> [Requisiti dell'esercizio]:
A. Traduci in inglese questa frase del brano: "E quella creata da Moe Yoshida è di rara bellezza."
B. Secondo il brano, in quanti quadri Luca Scarlini condensa la ricerca esistenziale del protagonista?

> [Brano scelto]:
+++++
VALENTINA SORTE | La IX edizione di IF, il Festival Internazionale di Immagine e Figura organizzato dal Teatro del Buratto, ha ospitato dal 22 al 24 gennaio un piccolo gioiello firmato da Luca Scarlini e diretto da Luca Veggetti: Non essere, una tentazione.

12654175_10153887250101944_2891753721315087405_nSi tratta di uno studio sul Dottor Faustus di Marlowe, una riscrittura molto libera e coraggiosa del testo originale, “La tragica storia del Dottor Faust” appunto. Luca Scarlini torna all’Ur-Faust e se ne riappropria, condensando la mai-conclusa e la mai-appagata ricerca esistenziale del protagonista (una Sehnsucht ante litteram) in dieci quadri, dieci monologhi interiori che raccontano un Io profondamente diviso e frammentato. Per l’esattezza: Uno studio in rosso; Scrivo, dunque sono? Specchio; Desiderabile; Invocazione; Ritirata strategica; Tentativo di ribellione; Prove di afasia; Canto della resa incondizionata e del silenzio prolungato; Acromo, felice.

Con un’intuizione molto buona Luca Veggetti riesce a intercettare il mondo interiore di Faust e a inserirsi – sviluppandola – nella scia aperta da Scarlini. Se infatti sulla carta, Faust, tutto preso nel suo arrovellamento interiore, si muove e si dimena come una marionetta che, pur vedendo i propri fili, non riesce in realtà a disfarsene, in scena Faust si fa vera e propria Marionetta. E quella creata da Moe Yoshida è di rara bellezza. È una silhouette antropomorfa, la figura stilizzata di un uomo, a grandezza quasi naturale : tanto semplice e leggera nelle linee quanto elaborata e solida in alcune parti, la spina dorsale fra tutte. Ogni anello della colonna vertebrale è infatti rivestito da profili umani che la irrobustiscono e che sono la traduzione “materica” dei mille fantasmi che abitano Faust. La testa al contrario è sottoposta ad un’operazione di svuotamento  e alleggerimento (nonostante il carattere fortemente celebrale di questa creatura). A suggerirla basta il suo profilo e due piume al posto delle palpebre. SuperMarionetta? O meglio Ur-Marionetta? La riflessione rimane ancora aperta. Il teatro di figura non sembra essere per Non essere, una tentazione uno dei linguaggi o delle “semiotiche” possibili, ma LA sua vera e propria deissi.
+++++
> [Righe da un dataset di puntamento]:
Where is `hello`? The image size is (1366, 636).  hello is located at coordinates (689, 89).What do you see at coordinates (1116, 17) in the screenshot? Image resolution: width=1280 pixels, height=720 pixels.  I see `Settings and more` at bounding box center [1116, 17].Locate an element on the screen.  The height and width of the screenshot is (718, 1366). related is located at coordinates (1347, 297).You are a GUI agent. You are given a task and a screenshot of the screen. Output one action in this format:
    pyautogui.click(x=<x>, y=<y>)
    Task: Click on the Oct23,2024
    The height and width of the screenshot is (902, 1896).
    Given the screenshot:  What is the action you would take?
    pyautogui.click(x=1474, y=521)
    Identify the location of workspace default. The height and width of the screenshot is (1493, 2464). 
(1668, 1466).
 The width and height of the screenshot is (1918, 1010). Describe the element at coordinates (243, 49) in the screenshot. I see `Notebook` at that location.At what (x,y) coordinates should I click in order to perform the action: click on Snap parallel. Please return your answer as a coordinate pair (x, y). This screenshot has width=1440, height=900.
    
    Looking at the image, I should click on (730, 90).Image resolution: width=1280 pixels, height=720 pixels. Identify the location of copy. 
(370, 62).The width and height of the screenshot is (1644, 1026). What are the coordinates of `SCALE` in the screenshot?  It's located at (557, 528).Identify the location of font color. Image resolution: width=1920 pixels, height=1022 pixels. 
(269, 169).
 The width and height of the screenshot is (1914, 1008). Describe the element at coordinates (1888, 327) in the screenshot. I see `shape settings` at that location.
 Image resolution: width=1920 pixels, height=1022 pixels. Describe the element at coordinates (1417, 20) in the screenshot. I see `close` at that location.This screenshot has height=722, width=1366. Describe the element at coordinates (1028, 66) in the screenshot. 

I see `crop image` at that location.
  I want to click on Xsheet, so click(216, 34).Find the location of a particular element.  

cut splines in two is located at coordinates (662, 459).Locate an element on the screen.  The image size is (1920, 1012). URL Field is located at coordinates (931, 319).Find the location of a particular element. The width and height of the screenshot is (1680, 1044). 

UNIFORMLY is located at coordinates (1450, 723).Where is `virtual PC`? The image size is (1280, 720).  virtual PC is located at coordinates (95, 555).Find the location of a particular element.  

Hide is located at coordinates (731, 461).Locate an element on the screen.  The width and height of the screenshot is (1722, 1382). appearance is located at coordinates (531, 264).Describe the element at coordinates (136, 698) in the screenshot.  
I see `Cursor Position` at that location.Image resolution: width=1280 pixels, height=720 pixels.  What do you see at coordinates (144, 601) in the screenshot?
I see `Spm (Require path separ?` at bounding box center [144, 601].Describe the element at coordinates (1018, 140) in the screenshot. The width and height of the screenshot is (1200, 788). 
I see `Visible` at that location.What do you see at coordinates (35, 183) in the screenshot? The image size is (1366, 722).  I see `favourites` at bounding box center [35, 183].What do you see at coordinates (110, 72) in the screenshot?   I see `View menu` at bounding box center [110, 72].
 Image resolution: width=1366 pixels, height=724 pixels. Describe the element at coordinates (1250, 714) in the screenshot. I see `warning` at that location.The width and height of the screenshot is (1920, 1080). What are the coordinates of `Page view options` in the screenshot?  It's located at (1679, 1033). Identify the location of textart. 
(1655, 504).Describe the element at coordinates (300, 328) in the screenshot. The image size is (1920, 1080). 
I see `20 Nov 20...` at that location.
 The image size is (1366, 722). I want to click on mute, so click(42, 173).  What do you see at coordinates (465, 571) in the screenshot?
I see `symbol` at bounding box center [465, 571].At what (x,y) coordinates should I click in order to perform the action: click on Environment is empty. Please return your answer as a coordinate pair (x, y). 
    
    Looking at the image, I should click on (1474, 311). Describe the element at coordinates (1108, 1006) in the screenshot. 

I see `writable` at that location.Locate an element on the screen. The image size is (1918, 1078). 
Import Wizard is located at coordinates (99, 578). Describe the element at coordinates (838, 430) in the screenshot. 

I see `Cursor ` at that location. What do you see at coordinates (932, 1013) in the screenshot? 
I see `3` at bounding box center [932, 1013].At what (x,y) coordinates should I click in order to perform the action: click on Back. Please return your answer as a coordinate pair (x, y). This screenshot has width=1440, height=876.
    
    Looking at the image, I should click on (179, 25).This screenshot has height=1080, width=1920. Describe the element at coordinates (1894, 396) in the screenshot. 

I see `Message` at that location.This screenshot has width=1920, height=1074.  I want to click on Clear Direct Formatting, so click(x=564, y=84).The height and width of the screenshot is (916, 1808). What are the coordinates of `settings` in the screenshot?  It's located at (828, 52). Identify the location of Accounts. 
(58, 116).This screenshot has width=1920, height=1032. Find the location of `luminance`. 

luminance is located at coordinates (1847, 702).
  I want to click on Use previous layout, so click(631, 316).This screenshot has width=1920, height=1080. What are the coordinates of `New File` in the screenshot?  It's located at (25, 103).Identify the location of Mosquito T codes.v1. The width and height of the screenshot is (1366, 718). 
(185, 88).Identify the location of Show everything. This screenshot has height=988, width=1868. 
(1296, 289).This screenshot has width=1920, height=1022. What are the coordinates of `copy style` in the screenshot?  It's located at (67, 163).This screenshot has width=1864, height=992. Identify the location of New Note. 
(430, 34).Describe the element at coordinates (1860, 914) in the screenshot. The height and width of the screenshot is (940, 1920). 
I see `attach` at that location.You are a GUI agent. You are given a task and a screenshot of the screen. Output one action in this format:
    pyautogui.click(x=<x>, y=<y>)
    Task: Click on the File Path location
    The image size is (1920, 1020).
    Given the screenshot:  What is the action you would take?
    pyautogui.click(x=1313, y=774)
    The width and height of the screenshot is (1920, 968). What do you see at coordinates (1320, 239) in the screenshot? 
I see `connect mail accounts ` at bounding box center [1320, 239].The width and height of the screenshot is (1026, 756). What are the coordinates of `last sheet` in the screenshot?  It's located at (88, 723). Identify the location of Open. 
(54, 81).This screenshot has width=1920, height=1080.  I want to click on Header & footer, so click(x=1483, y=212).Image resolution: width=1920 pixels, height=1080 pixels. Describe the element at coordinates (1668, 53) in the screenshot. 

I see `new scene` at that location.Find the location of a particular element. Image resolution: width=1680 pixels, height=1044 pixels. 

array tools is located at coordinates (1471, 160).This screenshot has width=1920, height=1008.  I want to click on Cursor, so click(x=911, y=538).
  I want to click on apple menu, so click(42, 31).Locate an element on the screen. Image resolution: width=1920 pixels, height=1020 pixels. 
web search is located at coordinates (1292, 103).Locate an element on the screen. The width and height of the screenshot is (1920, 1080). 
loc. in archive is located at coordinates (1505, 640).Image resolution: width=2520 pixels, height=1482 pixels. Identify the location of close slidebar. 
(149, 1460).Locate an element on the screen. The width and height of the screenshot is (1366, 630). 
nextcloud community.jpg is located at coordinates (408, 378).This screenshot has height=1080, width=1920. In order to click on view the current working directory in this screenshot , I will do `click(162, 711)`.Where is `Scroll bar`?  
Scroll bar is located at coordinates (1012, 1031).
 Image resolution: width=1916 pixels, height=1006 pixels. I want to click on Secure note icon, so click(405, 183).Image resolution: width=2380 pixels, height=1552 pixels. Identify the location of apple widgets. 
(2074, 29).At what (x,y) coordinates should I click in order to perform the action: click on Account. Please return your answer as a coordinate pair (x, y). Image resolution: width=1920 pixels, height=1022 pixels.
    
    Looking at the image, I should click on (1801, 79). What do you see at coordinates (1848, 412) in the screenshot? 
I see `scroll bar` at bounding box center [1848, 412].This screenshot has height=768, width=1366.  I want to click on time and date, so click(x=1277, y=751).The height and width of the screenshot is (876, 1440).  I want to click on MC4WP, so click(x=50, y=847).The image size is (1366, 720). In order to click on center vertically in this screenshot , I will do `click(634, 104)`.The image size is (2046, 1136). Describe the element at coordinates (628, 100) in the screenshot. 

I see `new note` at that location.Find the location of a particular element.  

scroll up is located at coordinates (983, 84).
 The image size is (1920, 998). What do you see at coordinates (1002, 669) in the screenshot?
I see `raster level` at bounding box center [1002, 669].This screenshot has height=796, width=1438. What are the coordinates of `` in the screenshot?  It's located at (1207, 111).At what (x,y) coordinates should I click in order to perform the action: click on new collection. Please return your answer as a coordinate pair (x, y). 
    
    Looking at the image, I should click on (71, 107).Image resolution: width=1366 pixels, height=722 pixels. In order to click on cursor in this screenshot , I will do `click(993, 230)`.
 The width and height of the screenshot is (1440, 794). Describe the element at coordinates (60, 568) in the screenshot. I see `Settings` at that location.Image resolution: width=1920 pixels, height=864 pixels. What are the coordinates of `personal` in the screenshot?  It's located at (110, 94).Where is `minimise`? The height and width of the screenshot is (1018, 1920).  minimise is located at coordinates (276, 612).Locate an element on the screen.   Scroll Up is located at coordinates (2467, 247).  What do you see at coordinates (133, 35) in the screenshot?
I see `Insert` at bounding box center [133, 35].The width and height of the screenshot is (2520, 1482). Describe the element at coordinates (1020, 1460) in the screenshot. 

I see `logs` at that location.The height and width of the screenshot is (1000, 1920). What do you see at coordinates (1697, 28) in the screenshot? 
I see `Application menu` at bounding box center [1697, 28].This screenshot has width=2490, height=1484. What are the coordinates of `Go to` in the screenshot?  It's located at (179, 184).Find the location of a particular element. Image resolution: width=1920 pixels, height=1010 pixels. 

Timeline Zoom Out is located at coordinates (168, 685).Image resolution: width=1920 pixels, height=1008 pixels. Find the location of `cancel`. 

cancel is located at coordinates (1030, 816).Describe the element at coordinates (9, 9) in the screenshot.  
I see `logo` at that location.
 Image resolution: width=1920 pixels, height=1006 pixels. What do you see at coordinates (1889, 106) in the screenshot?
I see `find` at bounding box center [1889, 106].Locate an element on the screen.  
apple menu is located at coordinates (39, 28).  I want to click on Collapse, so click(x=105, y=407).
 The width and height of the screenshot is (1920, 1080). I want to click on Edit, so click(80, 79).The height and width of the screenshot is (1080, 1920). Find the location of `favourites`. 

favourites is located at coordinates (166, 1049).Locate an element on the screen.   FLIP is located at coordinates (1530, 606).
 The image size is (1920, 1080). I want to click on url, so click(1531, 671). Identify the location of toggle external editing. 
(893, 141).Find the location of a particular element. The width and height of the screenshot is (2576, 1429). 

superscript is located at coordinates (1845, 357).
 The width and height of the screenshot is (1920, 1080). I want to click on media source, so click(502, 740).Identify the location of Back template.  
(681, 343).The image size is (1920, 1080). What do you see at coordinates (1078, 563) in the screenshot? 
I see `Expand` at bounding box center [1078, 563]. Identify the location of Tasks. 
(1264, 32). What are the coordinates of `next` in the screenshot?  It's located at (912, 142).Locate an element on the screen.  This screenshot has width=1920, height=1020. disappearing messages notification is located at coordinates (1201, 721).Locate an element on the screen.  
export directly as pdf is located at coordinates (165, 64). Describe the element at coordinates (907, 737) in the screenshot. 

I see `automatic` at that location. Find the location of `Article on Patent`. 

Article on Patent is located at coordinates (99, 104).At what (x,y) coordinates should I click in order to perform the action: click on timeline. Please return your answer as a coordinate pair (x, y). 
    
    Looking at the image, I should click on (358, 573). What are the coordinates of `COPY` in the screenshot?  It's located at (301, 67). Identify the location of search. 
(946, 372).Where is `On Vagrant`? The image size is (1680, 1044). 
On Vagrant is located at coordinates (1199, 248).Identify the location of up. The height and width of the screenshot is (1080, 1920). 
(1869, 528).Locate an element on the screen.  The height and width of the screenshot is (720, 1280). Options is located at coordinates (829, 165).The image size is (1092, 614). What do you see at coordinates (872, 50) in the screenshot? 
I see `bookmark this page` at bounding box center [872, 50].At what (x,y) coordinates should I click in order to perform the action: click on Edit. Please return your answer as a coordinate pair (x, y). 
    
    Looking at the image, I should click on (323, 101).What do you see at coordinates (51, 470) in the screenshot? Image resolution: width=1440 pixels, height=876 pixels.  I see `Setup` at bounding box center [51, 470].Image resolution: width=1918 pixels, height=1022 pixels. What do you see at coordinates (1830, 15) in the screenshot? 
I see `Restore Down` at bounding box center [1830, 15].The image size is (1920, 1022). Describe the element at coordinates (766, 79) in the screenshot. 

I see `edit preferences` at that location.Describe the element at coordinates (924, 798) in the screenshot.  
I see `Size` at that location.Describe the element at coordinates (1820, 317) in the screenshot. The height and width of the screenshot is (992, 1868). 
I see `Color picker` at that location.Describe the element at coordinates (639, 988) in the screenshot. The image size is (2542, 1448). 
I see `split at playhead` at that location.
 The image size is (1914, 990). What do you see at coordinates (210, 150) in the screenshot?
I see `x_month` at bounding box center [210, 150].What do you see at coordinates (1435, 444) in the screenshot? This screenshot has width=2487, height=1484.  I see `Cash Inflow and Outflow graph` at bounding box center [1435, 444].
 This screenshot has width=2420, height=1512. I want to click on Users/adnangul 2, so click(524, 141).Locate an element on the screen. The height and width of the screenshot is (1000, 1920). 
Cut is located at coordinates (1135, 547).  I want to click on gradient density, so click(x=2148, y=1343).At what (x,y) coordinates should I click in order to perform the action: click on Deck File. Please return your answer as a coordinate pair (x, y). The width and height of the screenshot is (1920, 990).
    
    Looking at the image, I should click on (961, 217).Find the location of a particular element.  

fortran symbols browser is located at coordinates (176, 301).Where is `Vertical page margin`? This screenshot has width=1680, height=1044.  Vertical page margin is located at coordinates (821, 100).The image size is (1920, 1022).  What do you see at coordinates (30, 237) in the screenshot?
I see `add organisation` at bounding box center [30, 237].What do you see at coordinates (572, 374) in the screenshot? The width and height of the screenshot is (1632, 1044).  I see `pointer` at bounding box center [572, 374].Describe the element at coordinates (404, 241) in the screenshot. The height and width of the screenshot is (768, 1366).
+++++
> [Le risposte]:
A. And the one created by Moe Yoshida is of rare beauty.

B. In dieci quadri, cioè dieci monologhi interiori.